Jul 12, 2015 - by Marc Middleton

– Nick Aldis, formerly known as Magnus in TNA, recently spoke with Rolling Stone to promote Global Force Wrestling. The full article is at this link. Below are a few highlights from the lengthy interview:

What led to your decision to leave TNA?

I’ve been with TNA for six-and-a-half years, which has been incredible for me. I’ve seen a lot of changes in that time, just like you would with any company. I’ve seen a lot of resets, and all the while I’ve always somehow managed to stay the course and develop and grow as a talent. I reached what I thought was the pinnacle of my career at the end of 2013 [when he won the TNA World Title].

I came to the decision, if I’m honest with myself, about six months ago, maybe a bit before that, that I would leave the company when my contract was up. I’ve done everything that I can do, and I appreciated everything. It’s just time for me now, at 28 years old, to do something else to renew my focus and my energy. I just feel like I maxed out what I can do at TNA. Some people call it the seven-year itch, and I can totally relate to that.

You just signed with Global Force, but all of a sudden, Global Force might be involved with TNA. Will that be weird for you?

There is something I have to clear up. It’s not so much that I’m leaving TNA for GFW, that’s just a coincidence that I’m going there immediately. I had let TNA know that I was going to leave on June 30, and we left on good terms. We agreed to wrap things up the right way, and I loved the way that we did. Then Jeff showed up on TV, and I looked at him and just said, “What the hell?” I was backstage at the TV tapings, and little Kody [Angle] came running up to me and gave me a big hug. I didn’t put two-and-two together, because I thought maybe Kurt had the kids. Then I saw Jeff’s kids, and then I saw this SUV. Suddenly the window rolls down and Jeff is there. I just told him, “I don’t even want to know.” I had no idea he was going to show up, and I’m still not sure what is going on completely.

You talk about all the rumors and how they weighed you down – what was the locker room like over the past few months?
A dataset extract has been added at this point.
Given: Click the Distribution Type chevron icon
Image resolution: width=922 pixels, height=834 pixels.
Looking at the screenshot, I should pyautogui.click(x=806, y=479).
To be honest, it was very turbulent. I’m sure you’re aware of the conference call that took place not too long ago. There were things said in that conference call that were a long time coming. I’m not about to throw any talent under the bus, but there were certain things that I heard in that conference call, like talent saying, “I’m disgusted by this” or, “We have a right to know.” Anyone that’s been involved with TNA knows that at times, I’ve been very outspoken. There was a point where I just sat there and thought that what everyone has to remember is that as an independent contractor in wrestling, nobody owes you a living. You don’t have a right to be guaranteed a living just because you signed a contract somewhere. Most contracts, with exceptions, can just be canceled anyways. I just kind of went, “Nobody owes you a living.” Every day that I get to put on a pair of tights and boots and get to feed my son, that’s a good day.

It seems like the only way to prevent guys from taking too little would be to form a union. Would you be in support of that, and do you even think it’s feasible?
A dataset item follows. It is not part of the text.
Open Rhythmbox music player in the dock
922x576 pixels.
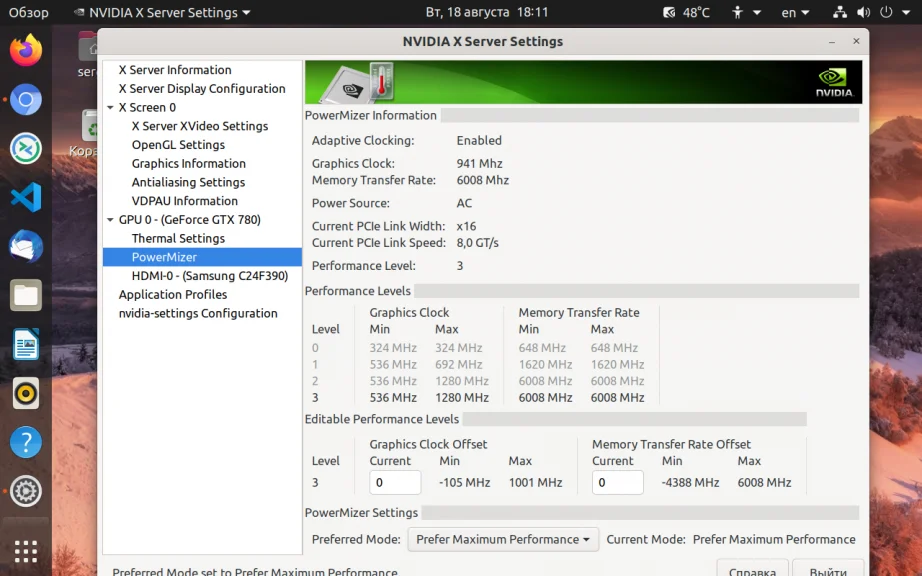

In principle, pro wrestlers would absolutely benefit from a union, but it would take a huge number of guys to shift the balance of power. And the sad reality is that the business has had decades of experience squashing any union potential. I feel a little vulnerable even talking about it in this hypothetical sense. I wrote a column in Fighting Spirit Magazine years ago about how I thought British wrestlers qualified to be a part of Equity, the U.K. performing artists’ union. Shortly after the column came out, I was contacted by someone at Equity who said they agreed with me. Even when there was an existing union available to join, nobody did. But then I heard that this guy who was known for being a con man in the business was telling the guys that he had set it up and would get them in for a fee, which pretty much sums up the business; there will always be one guy who cuts the golden goose open rather than let it lay eggs.

While GFW will be one thing you do, what else do you have planned for the immediate future?

I have a fitness book that’s due for imminent release. I wish I could tell you the exact release date, but it should be any day. The book is called The Superstar Body. It’s my real-world techniques on how to have the kind of body that you associate with not necessarily bodybuilders, but movie stars and wrestlers, MMA guys. The premise of the book is that you don’t have to live like a monk and do plain chicken breast and rice. This is what works for me in the real world, with a demanding job and a baby at home, and I still go out and drink beer with my friends. Not only that, this is how my buddy who is a Muscle and Fitness model does it, and this is how Kurt Angle does it, this is how Rob Terry does it. I have input from loads of different guys. So for anyone who is interested in getting in shape, it’s not just me describing my philosophies. It’s also input from all these other guys and girls.

I’ve got a renewed energy though. Especially since I’m so close with Jeff. Jeff is a very open guy, and I just got off the phone with him, and I’m excited. I feel like I’m part of something. It’s a startup, and there’s still a lot to form, but it’s forming. I’m also very much a free agent. While I’m with Global Force, I’m available. But the reality is that when Jeff described it to me, I knew I was in. There’s a lot of moving parts, and there’s going to be more to come very soon.